Won't go into all the details, but on a blustery morning on the Chesapeake while exiting a tributary, I snagged a trout line
float while on autopilot
and on the foredeck readying to sail.
One thing led to another, and eventually I found myself ejected into the water from my Caribe dingy. Thankfully, I was wearing my Mustang
model 3184 inflatable PFD with a hydrostatic release (takes immersion to 4" to inflate).
Just as advertised, it inflated quickly and rolled me onto my back. That's the good news. The bad news is that with the vest inflated, your ability to maneuver and do anything useful is GREATLY diminished. There was quite a current running at the time, and the boat was pounding up and down in the chop.
To make a long story shorter, I found that it was IMPOSSIBLE in my state of exhaustion (I'd been working from the dingy for some time trying to free up the snag) to get back into the dingy.
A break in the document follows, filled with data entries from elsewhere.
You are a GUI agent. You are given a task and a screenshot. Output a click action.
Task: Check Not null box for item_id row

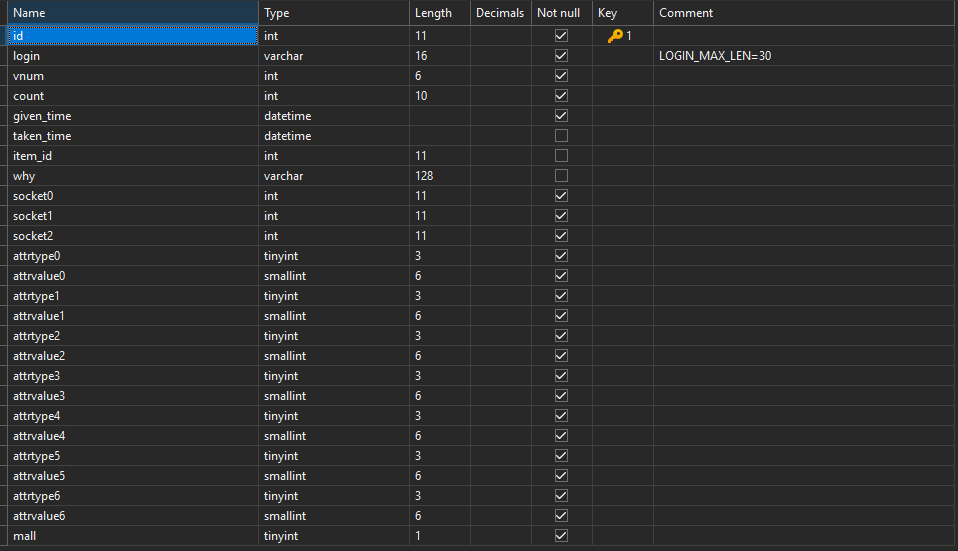pyautogui.click(x=561, y=156)
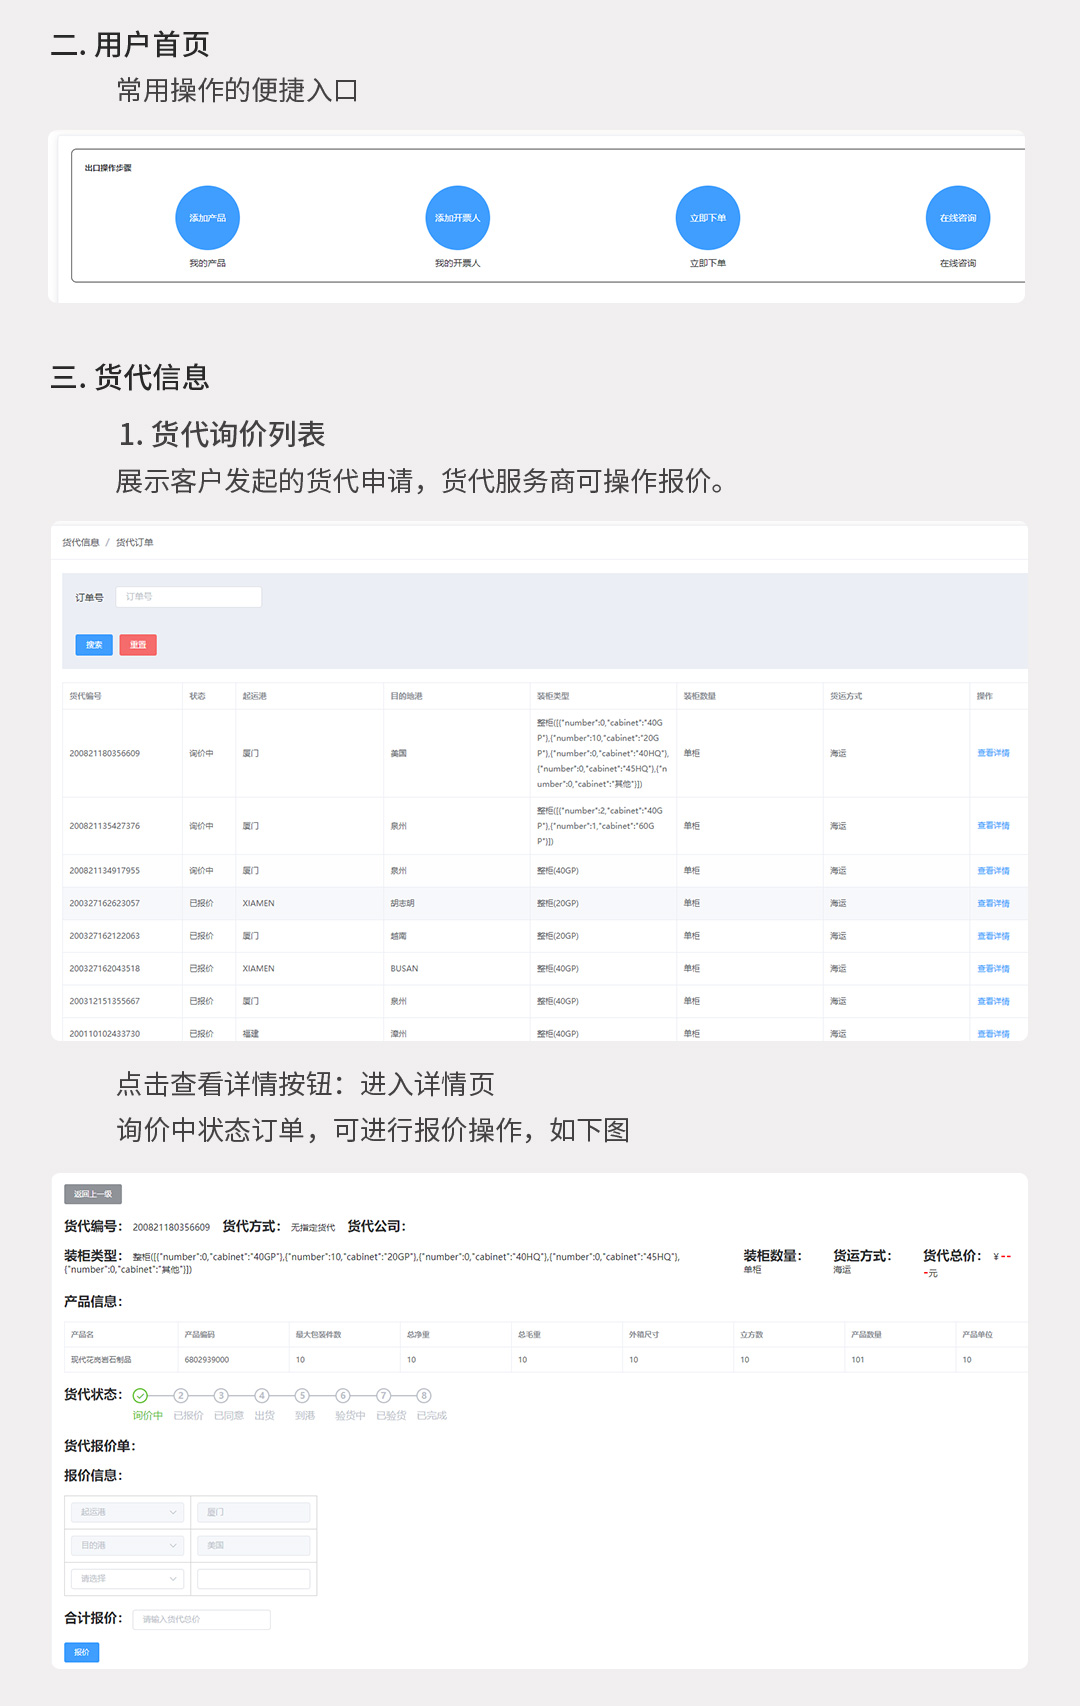The height and width of the screenshot is (1706, 1080).
Task: Click the green 询价中 step checkmark
Action: [x=140, y=1396]
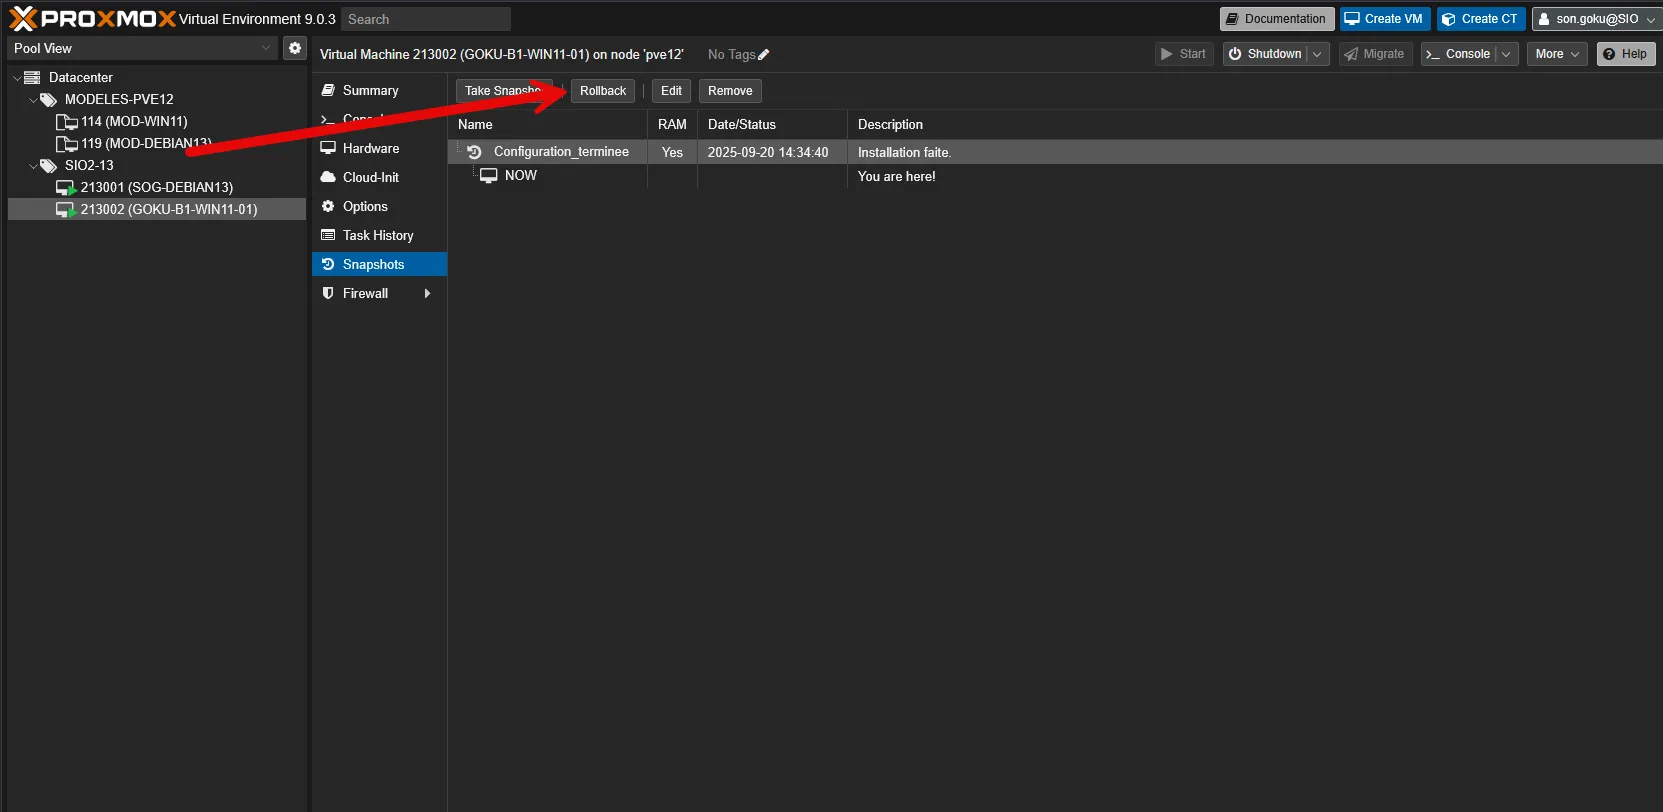This screenshot has width=1663, height=812.
Task: Select template 114 (MOD-WIN11)
Action: click(134, 121)
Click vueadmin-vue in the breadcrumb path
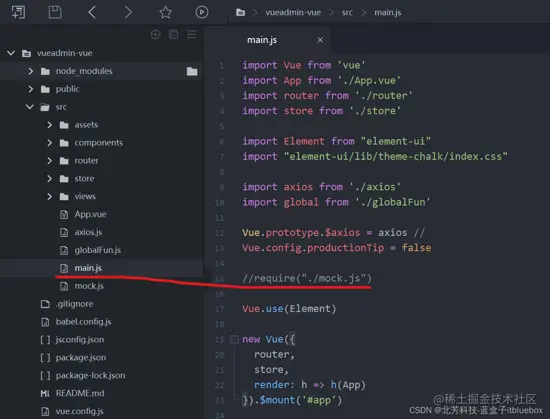550x419 pixels. [293, 13]
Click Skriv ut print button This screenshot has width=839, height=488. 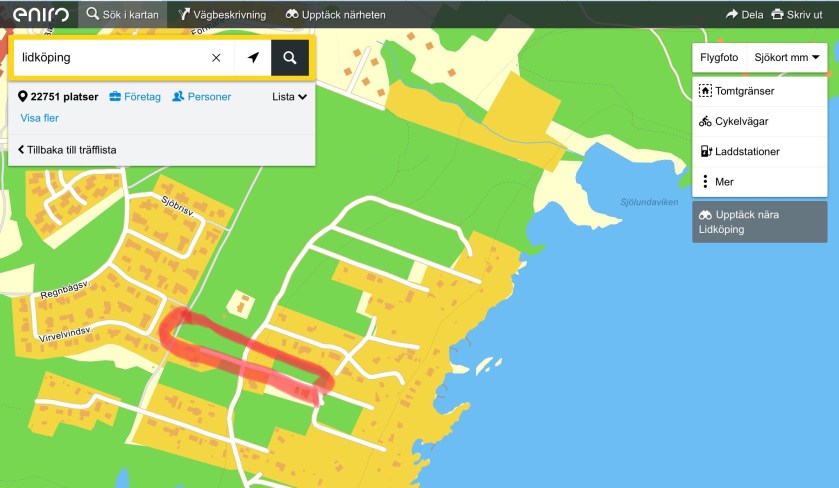(804, 14)
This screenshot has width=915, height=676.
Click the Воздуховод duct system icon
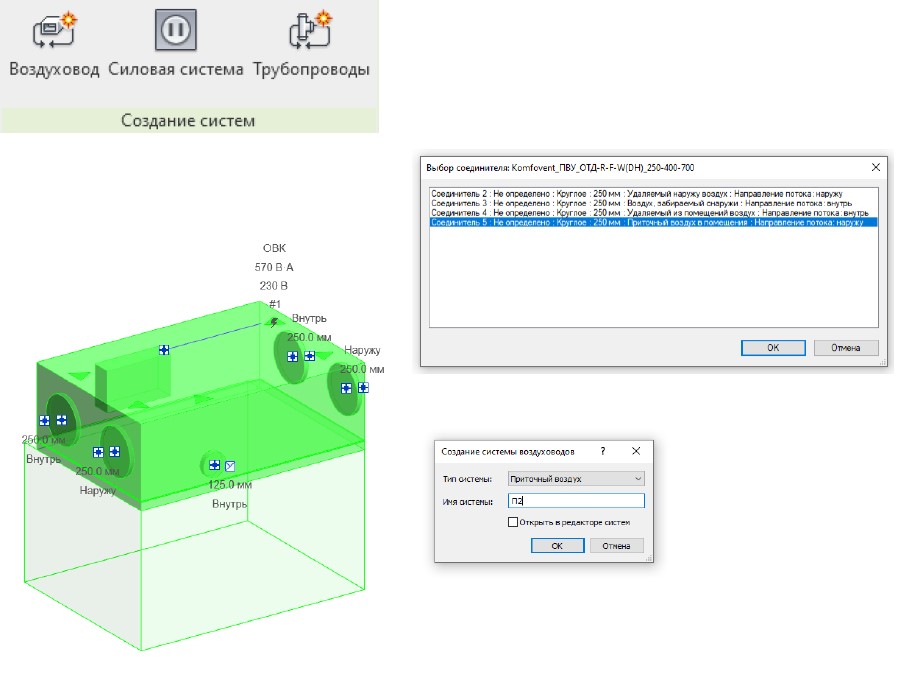54,29
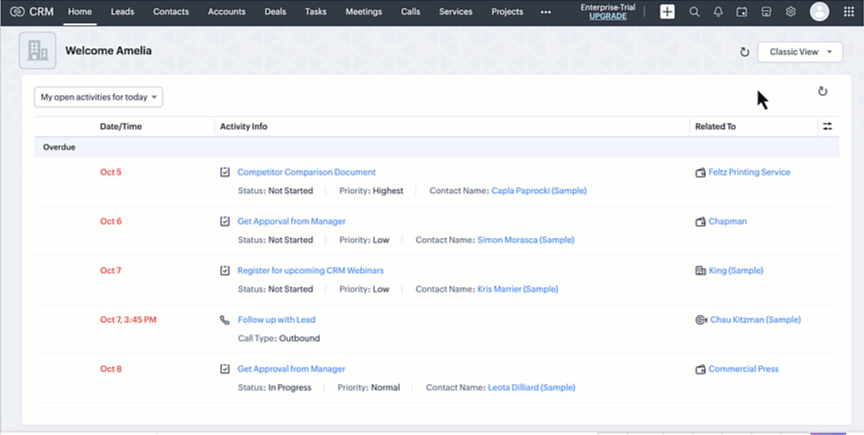Tick the Oct 8 Get Approval task icon

(x=225, y=369)
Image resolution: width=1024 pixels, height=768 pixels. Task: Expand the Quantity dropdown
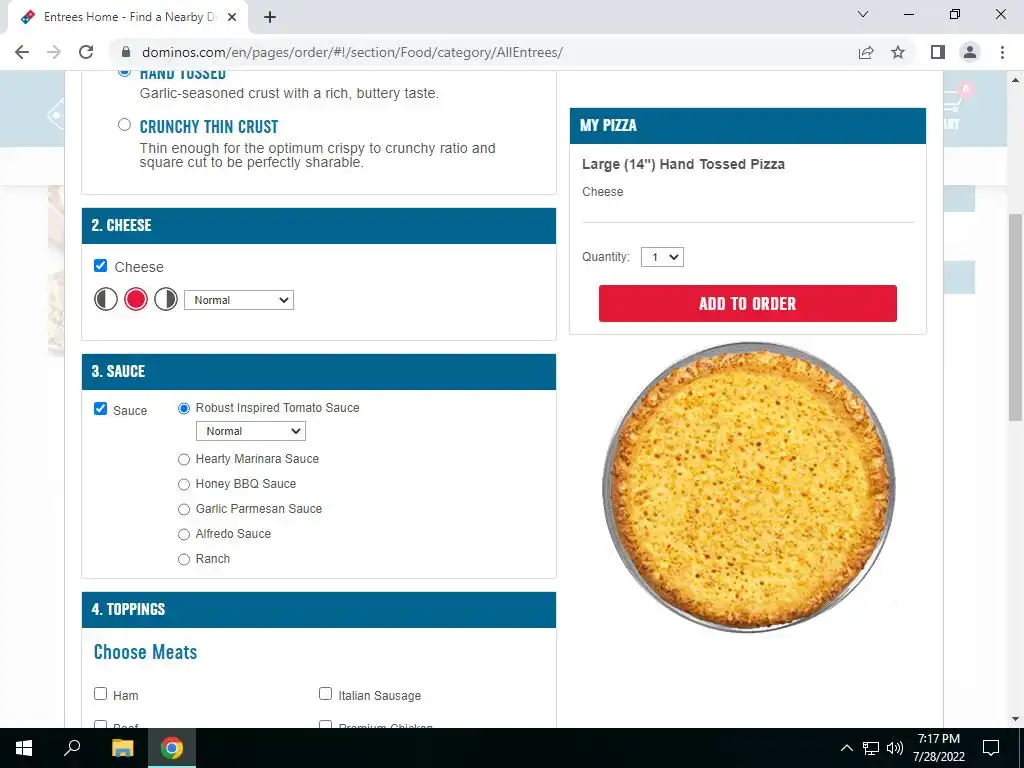[x=662, y=257]
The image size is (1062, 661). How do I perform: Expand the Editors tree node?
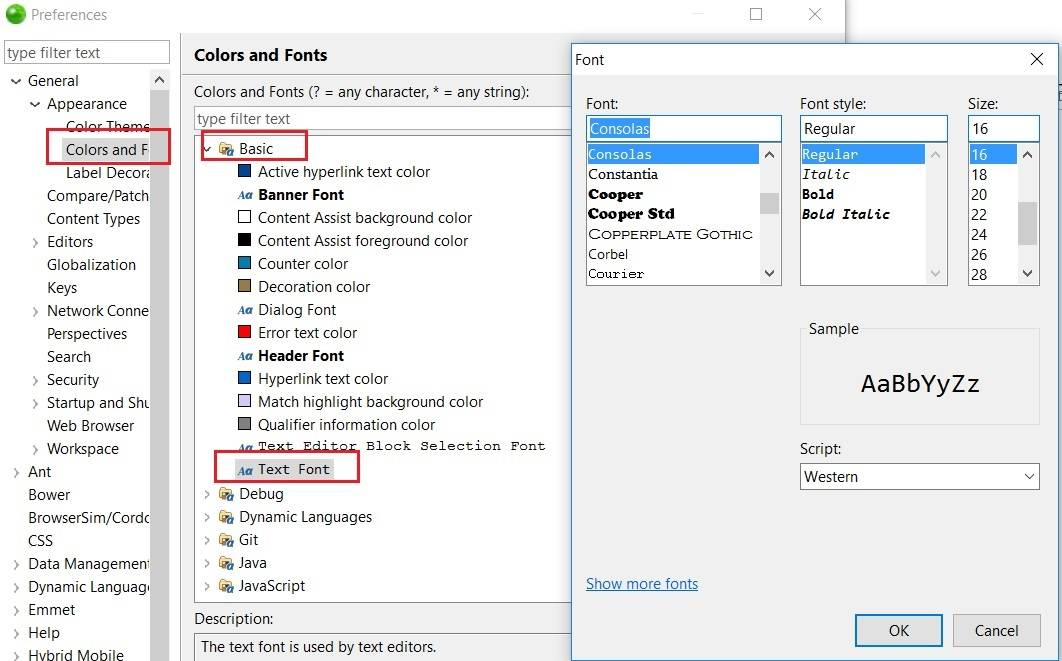click(x=35, y=242)
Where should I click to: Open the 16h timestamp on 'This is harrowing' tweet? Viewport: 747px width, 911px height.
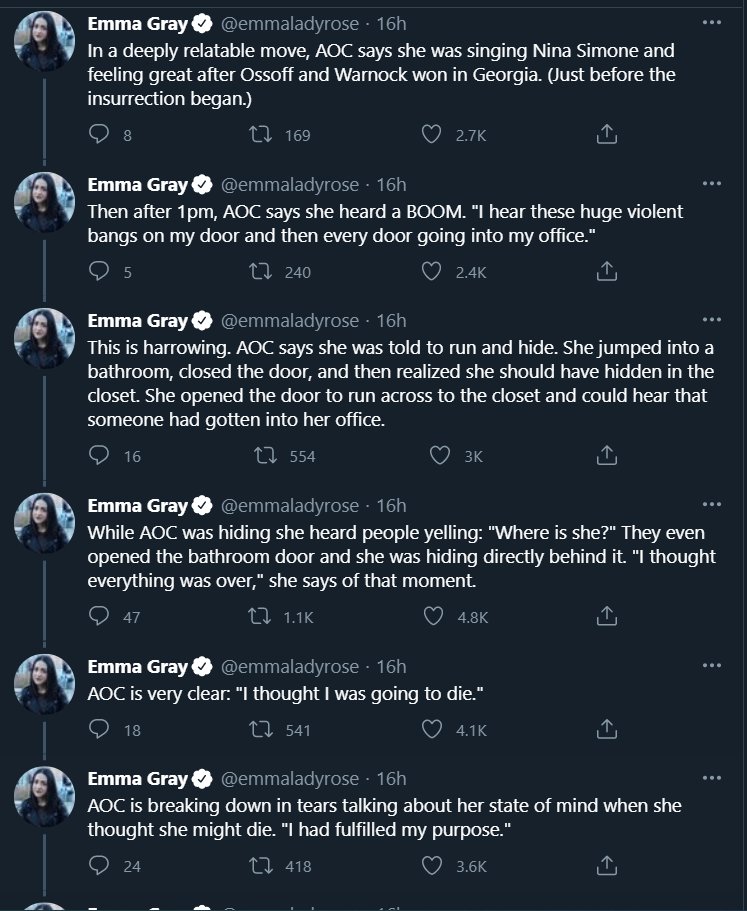tap(391, 321)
At most, I could get one leg part way over a tube, but lacked the power to do anything else.
I briefly thought about, but thankfully discarded the idea of removing the vest; that would have been tantamount to suicide, IMHO.
I could not get back on the boat, due to its high freeboard and to the fact that I stupidly had left the boat, gotten into the dingy, and failed to deploy my s/s boarding ladder
. I could not reach it from the water.
My "backup plan", had not help come along in the form of a crabber with a big cage, was to simply roll on my back and paddle to shallow water about 50 yards away...if I could make it.
Looking back at the stupidity of the morning, I resolved in the future to do the following:
1. never, ever leave the boat without deploying the boarding ladder
2. try to fashion some means of releasing the folding boarding ladder
from the water, in the event of an inadvertent overside;
3. follow my own teachings as a sailing instructor and never leave the dock or anchorage with the sail covers on or otherwise not ready for INSTANT hoisting of the sails
4. continue my growing love affair with the Mustang 3184; wear it all the time.
And, yes, when sailing offshore I use jacklines (flat 2" wide nylon) and harness
clipped to the Mustang
PS...my son later suggested that it might have been possible to deflate one of the tubes on the dingy -- if I could have reached the valve -- enough to get into the RIB. Maybe someone ought to try this.